MCPSERV.CLUB
MCP-Mirror

MCP Webscan Server

MCP Server

Scan and analyze web content effortlessly

Stale(50)
11stars
1views
Updated Sep 3, 2025

About

A Model Context Protocol server that fetches, parses, and extracts information from web pages—supporting markdown conversion, link extraction, site crawling, broken link checking, pattern matching, and sitemap generation.

Capabilities

Resources
Access data sources
Tools
Execute functions
Prompts
Pre-built templates
Sampling
AI model interactions

Webscan Server MCP server

The MCP Webscan Server is a purpose‑built Model Context Protocol service that empowers AI assistants to perform comprehensive web content discovery and analysis directly from the conversation. Instead of relying on external browsers or manual scraping, an assistant can invoke a single tool to fetch any page, convert it into plain Markdown for natural language processing, and then extract or validate the links it contains. This tight integration removes friction for developers who need up‑to‑date web data in real time, such as when a user asks for the latest news on a topic or wants to audit a website’s link structure.

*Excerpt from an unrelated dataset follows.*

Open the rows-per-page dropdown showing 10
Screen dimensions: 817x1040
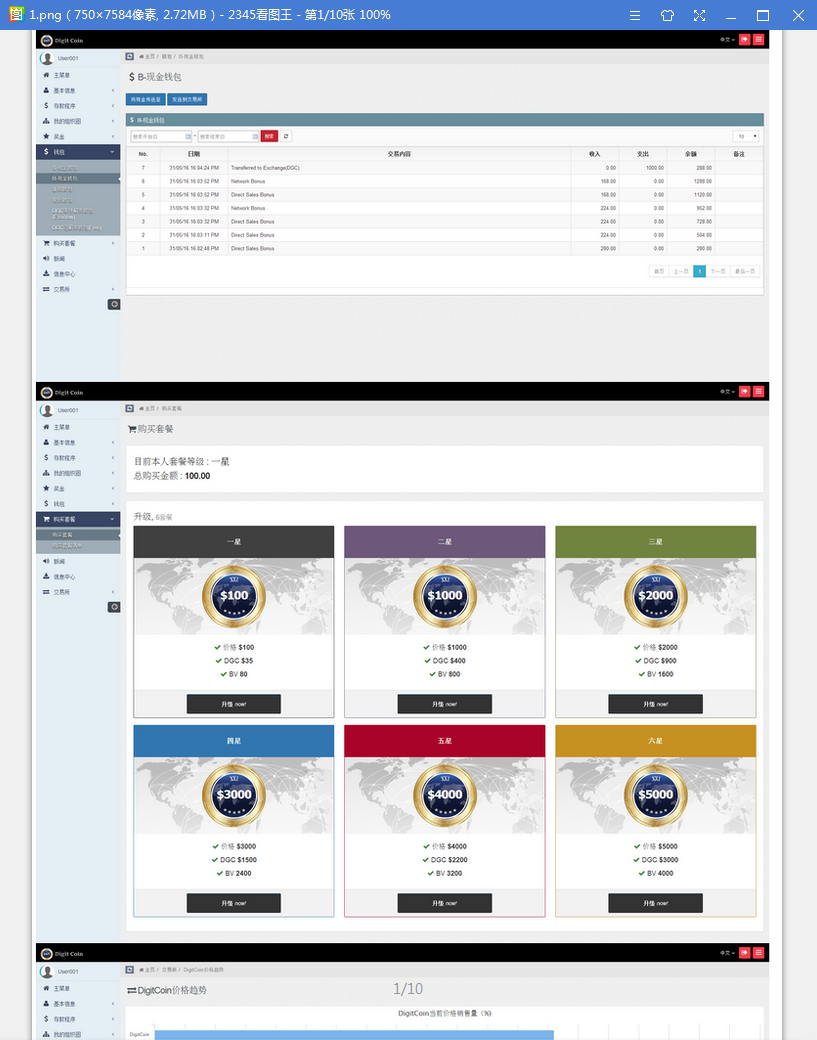click(x=745, y=136)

At its core, the server offers six versatile tools that cover the entire web‑scraping workflow:

  • fetch-page – Pulls a page’s HTML and renders it as Markdown, optionally narrowing the output with a CSS selector.
  • extract-links – Gathers every hyperlink on a page, returning both the URL and link text.
  • crawl-site – Recursively visits pages up to a configurable depth, building a map of the site’s structure.
  • check-links – Probes each link on a page to identify broken or unreachable resources.
  • find-patterns – Applies a JavaScript‑compatible regular expression to discover URLs that match custom patterns (e.g., all PDF downloads).
  • generate-site-map – Produces a lightweight XML sitemap by crawling the site, useful for SEO audits or content discovery.

These capabilities are especially valuable in scenarios where a developer wants to integrate live web data into an AI workflow without writing custom parsers. For example, a product manager could ask the assistant to “crawl the company’s support site and list all broken help articles,” or a security analyst could request that the assistant “scan this website for external dependencies and report any outdated libraries.” Because each tool returns structured JSON, the assistant can immediately feed the results into downstream prompts or other MCP services—such as summarization or sentiment analysis—creating a seamless pipeline from raw web content to actionable insights.

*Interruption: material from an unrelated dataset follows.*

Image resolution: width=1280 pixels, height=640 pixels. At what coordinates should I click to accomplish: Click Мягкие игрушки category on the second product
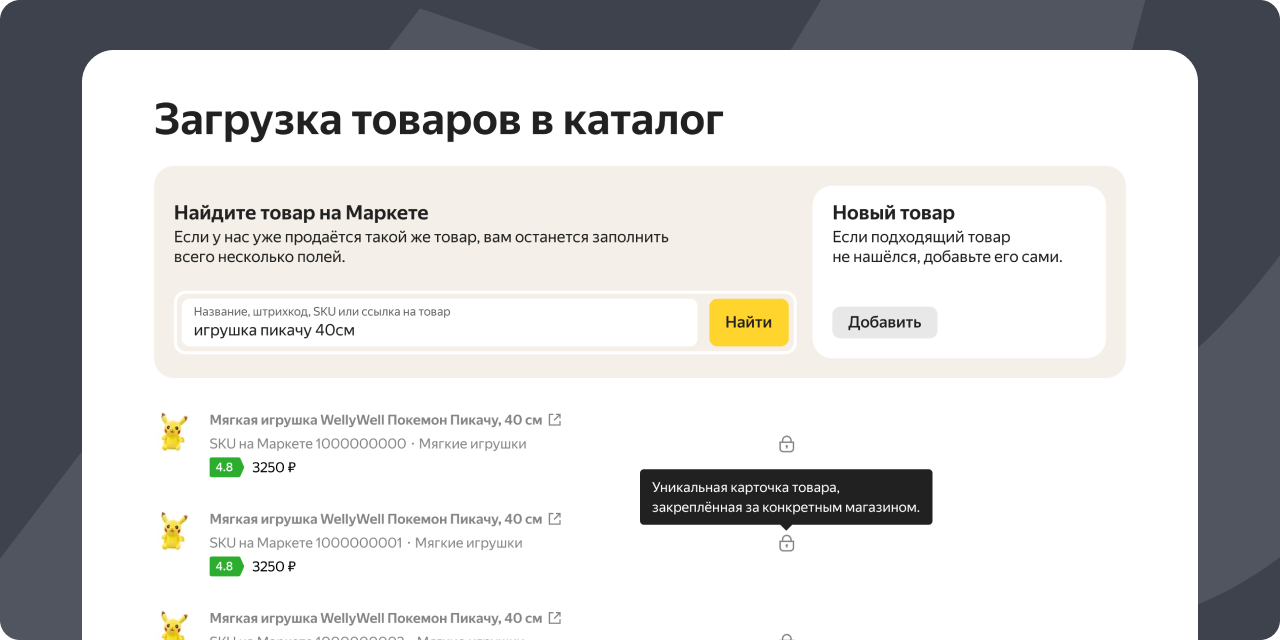(468, 543)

The server’s design emphasizes simplicity and portability. It runs over stdio, making it compatible with any MCP‑compliant client (Claude Desktop, Glama, or custom agents). Developers can host the service locally or deploy it in a containerized environment; the only requirement is Node.js 18+. Its modular architecture, with separate service classes for each tool, allows contributors to extend or replace individual components without affecting the overall contract.

In short, MCP Webscan provides a ready‑made bridge between AI assistants and the ever‑changing web. By exposing page fetching, link extraction, site crawling, link validation, pattern matching, and sitemap generation as first‑class tools, it enables developers to build richer, data‑driven conversational experiences with minimal effort.